Mohamed El Khatib, metteur en scène

En arrivant en mars dernier au centre Richelieu, il pensait vaguement orienter son travail sur le thème de la vieillesse. Vaguement et finalement non. "La première impression visuelle, elle est très dure. Vous voyez des gens estropiés, amputés, des gens qui ne peuvent plus marcher ou respirer, donc physiquement c’est assez dur.

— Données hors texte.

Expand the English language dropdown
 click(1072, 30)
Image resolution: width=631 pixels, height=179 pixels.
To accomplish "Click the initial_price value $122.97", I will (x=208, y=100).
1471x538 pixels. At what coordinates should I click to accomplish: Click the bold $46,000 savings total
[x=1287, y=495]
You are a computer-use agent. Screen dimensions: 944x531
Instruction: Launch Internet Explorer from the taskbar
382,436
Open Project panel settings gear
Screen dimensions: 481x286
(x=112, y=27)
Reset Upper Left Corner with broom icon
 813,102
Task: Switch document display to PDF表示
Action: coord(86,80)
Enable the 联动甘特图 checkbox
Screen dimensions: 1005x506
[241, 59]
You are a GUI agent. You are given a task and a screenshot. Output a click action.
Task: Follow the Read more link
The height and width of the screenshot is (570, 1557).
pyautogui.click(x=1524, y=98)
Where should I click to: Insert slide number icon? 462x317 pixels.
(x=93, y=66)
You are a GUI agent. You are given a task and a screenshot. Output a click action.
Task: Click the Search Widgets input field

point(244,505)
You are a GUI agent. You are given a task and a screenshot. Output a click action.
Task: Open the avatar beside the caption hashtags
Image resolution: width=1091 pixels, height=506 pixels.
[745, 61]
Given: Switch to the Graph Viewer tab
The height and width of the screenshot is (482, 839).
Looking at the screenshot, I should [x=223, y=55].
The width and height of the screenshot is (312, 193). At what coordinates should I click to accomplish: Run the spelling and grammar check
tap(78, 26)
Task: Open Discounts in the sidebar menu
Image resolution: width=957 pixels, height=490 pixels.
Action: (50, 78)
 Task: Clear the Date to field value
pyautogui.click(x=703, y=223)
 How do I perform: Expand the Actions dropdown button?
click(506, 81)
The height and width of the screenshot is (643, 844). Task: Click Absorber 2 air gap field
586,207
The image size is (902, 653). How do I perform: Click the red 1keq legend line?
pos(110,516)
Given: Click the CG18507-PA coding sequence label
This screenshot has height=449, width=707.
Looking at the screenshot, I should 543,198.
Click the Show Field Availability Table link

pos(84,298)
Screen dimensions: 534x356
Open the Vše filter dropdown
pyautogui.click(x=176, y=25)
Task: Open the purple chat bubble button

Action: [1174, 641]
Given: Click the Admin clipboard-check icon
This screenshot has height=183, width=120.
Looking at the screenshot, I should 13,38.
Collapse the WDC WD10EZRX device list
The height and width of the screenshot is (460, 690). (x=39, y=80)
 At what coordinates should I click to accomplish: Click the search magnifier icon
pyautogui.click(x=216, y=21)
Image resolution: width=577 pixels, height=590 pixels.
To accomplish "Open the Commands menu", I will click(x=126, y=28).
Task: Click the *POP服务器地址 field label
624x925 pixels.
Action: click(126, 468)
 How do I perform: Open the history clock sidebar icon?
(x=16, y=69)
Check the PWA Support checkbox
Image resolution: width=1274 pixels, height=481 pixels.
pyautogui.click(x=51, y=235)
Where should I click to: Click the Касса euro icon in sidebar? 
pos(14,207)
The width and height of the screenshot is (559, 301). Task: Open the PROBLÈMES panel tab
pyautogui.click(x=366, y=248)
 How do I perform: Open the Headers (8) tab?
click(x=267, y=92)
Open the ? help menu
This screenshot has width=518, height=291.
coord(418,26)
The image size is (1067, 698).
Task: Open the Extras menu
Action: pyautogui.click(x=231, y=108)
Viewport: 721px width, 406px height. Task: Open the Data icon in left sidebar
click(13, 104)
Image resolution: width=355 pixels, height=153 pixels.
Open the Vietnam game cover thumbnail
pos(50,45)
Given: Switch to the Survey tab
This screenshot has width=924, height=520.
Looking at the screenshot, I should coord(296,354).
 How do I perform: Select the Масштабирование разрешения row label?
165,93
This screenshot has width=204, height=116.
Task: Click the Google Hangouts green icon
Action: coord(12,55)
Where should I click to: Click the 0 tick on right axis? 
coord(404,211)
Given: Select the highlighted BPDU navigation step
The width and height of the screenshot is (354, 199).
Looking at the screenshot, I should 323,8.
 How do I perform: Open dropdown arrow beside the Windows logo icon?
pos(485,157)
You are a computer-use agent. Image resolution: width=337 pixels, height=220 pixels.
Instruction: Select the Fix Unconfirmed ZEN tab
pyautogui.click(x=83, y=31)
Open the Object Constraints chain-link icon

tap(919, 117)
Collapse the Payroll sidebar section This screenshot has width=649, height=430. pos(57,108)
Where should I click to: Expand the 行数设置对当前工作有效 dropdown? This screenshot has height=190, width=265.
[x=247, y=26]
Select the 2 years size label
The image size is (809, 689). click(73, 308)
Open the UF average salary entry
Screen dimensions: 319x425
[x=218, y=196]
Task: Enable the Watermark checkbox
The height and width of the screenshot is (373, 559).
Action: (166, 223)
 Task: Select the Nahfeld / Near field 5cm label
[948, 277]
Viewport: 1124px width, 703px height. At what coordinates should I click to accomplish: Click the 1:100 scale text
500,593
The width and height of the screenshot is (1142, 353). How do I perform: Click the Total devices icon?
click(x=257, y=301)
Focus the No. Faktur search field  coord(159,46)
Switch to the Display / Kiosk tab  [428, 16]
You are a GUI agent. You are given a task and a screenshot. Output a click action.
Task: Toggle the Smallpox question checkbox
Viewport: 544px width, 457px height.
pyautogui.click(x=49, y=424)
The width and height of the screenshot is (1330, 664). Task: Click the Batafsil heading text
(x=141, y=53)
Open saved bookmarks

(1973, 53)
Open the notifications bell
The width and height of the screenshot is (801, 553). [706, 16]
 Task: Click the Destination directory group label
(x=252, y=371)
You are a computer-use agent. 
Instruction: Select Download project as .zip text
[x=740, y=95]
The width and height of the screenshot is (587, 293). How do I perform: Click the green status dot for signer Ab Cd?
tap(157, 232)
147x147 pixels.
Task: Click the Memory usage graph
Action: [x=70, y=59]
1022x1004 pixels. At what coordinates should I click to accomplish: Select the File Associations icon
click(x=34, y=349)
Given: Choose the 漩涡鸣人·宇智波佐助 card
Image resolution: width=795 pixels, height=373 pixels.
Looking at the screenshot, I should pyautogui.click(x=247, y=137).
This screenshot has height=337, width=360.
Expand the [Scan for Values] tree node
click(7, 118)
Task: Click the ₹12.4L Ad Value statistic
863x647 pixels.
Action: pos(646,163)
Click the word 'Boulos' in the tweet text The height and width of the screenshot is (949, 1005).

Mais plus vous passez de temps en immersion, plus votre regard s’habitue et vous vous rendez compte très vite que c’est un lieu de vie comme un autre, mais plus intense, avec une grande attention portée au moindre détail, où pouvoir soulever un verre devient un exploit".

Entretiens après entretiens, très rapidement, une question s'impose : est-ce qu'il peut y avoir du soin sans amour ? "Ce qui m’a frappé, c’est que les soignants sont totalement surinvestis et ç’est là que l’amour apparait. Ils récupèrent des gens qui sont fracassés, mais ils ne font pas que de la mécanique pour qu’ils retrouvent un peu d’amplitude, ils prennent la personne dans sa globalité", explique-t-il, "C’est un sujet tabou parce que l’amour circule partout. Il circule entre les patients, entre les soignants et parfois entre les patients et les soignants et la question, c’est comment on vit avec ça. Ce sont des questions qui ne sont jamais abordées. On a récolté de très beaux témoignages sur cette tension amoureuse".

Cette résidence de création s'inscrit dans le cadre d'un appel à projet de la Direction Régionale des Affaires Culturelles, de l'Agence Régionale de Santé et de la région Nouvelle-Aquitaine. Grâce à tous ces acronymes institutionnels, La Coursive multiplie les actions dans des instituts médico-éducatifs ou, comme l'an passé, à l'hôpital psychiatrique Marius Lacroix de La Rochelle. 

"On est dans une démarche de démocratisation culturelle", explique Cécile Fleury, secrétaire générale de la scène nationale, "en allant sur place avec un artiste, on sensibilise énormément des personnes qui ne vont pas forcément voir du spectacle vivant et qui n’ont pas forcément une relation directe avec la culture et qui, d’un seul coup, vont découvrir, dans leur parcours de soin, une ouverture au spectacle. Peut-être qu’ensuite ils reviendront avec une curiosité différente voir ce que l’on propose".

Notre avantage, c’est qu’on est étrangers de passage, avec nous il n’y a pas d’enjeu. On ne porte aucun jugement donc c’est plus facile de se livrer à des étrangers.  

Mohamed El Khatib, metteur en scène

"Personnellement, ça m’a fait du bien de mener ce projet", avoue Jean-Charles Erny, directeur des soins de l’établissement. Après tous ces mois de gestion de la crise sanitaire, toutes ces semaines sans visite des familles, les habitants du "village Richelieu" ont été apparemment ravis de voir débarquer ces inconnus avec leur caméra. Une caméra qui, rapidement, s'est transformée en miroir pour celles et ceux qui voulaient bien l'affronter.

"C’est toujours bien dans une structure comme la nôtre de s’interroger et de se questionner", confirme Jean-Charles Erny, "c’était intéressant d’avoir leur regard aussi, le regard d’un autre milieu que l’on ne croise pas forcément. Que ce soit les patients ou les personnels, ils ont été un peu surpris et interrogatifs au départ, mais très vite, des patients venaient d’eux même les voir, il y avait de l’enthousiasme et des sourires dans les couloirs".

"La parole a été très libre", constate le bienveillant El Khatib, "il y avait forcément une curiosité avec des caméras qui se baladent, mais surtout on a pris le temps et il y avait un grand besoin de parler. Ça fait du bien de parler".

"Rééducation Sentimentale" est projeté en plein air vendredi 11 juin au centre Richelieu. Une projection privée pour les patients, leurs proches et les personnels du centre qui sera suivie d'un concert. Le film n'est pour l'heure pas destiné à être diffusé plus largement ni à servir de matière première pour une prochaine création sur scène. Pour l'instant... Rappelez-vous, Mohamed El Khatib est curieux et imprévisible.